28 abr. 2026

¿Fin de las “reguladas”? Habrá multas de hasta 25 palos y cancelación de permiso

Los empresarios están en cháke por el sistema pyahu que controla al Transporte Público con GPS casi en tiempo real para ver si cumplen o no con los pasajeros.

Micro línea 23

Opáta. Ya no serían necesarios los fiscalizadores para controlar itinerarios.

Viceministerio de Transporte.

El Viceministerio de Transporte decidió dejar de mirar para otro lado y sacó el “látigo” con un paquete de resoluciones que apunta directo al corazón de las famosas “reguladas”, ese dolor de cabeza diario de miles de pasajeros.

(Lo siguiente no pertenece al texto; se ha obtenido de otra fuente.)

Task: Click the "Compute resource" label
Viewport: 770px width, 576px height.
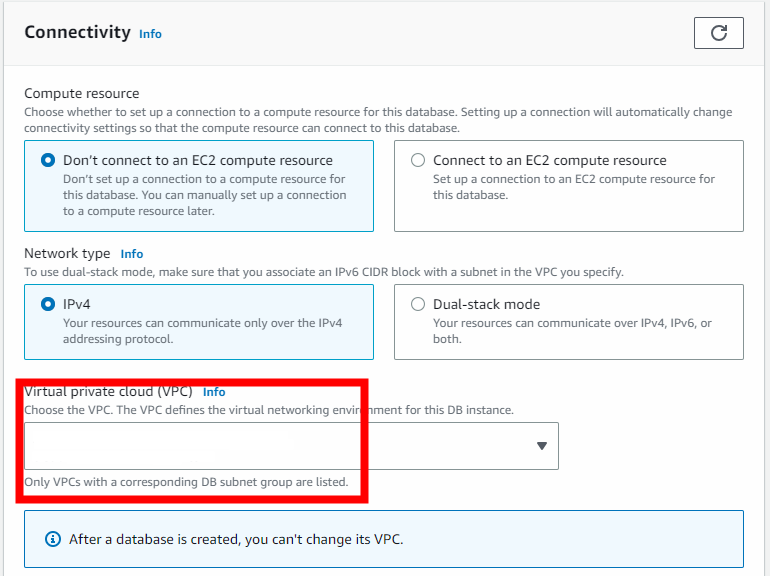Action: pyautogui.click(x=82, y=93)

La medida estrella es la Resolución N° 120, que pone en marcha el Sistema Integral de Control y Monitoreo (SICM), una especie de “Gran Hermano” del transporte público. ¿Cómo funciona? Mezcla tecnología de billetaje electrónico con GPS en cada bus para seguirlos casi en tiempo real. En pocas palabras: ahora saben dónde está cada colectivo, si cumple su recorrido o si desaparece justo cuando más se lo necesita.

Por ahora, las empresas están en etapa de “adaptación”, una especie de período de gracia que se extiende hasta el 18 de mayo. Pero después, se acabó la paciencia: el control será total y las sanciones caerán sin aviso.

Y hablando de castigos, el esquema viene con tres niveles, como semáforo de infracciones:

  • Faltas leves: si en una hora pico del mes el servicio flojea (entre 80% y 90% de cumplimiento), la multa es de G. 1.115.020.
  • Faltas graves: si el problema se repite en cinco o más horas pico y el servicio cae por debajo del 80%, la sanción sube a G. 5.017.590.
  • Faltas gravísimas: si el mes entero es un desastre, la multa trepa a G. 19.289.846.

Pero el verdadero “susto” para los transportistas viene con la reincidencia: si una empresa falla durante seis meses seguidos, la multa puede superar los G. 25 millones, e incluso abrir la puerta a sumarios que podrían terminar con la cancelación del permiso para operar. Es decir, no solo duele en el bolsillo, también pone en riesgo el negocio.

Además, con la Resolución 21/2026, las empresas serán clasificadas según su “comportamiento”, una especie de ranking de confiabilidad que definirá quién cumple y quién vive en falta. El mensaje es claro: el sistema ya no mirará casos aislados, sino la conducta completa de cada firma.

Desde el Viceministerio lo dicen sin rodeos: la idea es que el servicio sea previsible, que el usuario deje de jugar a la lotería cada vez que espera un bus.

Y en medio de todo esto, una noticia que muchos querían escuchar: no habrá aumento del pasaje por ahora.